• [Required action] All of the data below is to be copied exactly.

• [Data]
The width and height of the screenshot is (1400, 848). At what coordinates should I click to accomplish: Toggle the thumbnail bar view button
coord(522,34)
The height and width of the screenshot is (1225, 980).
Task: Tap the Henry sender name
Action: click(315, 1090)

• [Exercise solution]
The width and height of the screenshot is (1400, 848). At what coordinates should I click to accomplish: Toggle the thumbnail bar view button
coord(522,34)
The height and width of the screenshot is (1225, 980).
Task: Tap the Henry sender name
Action: click(315, 1090)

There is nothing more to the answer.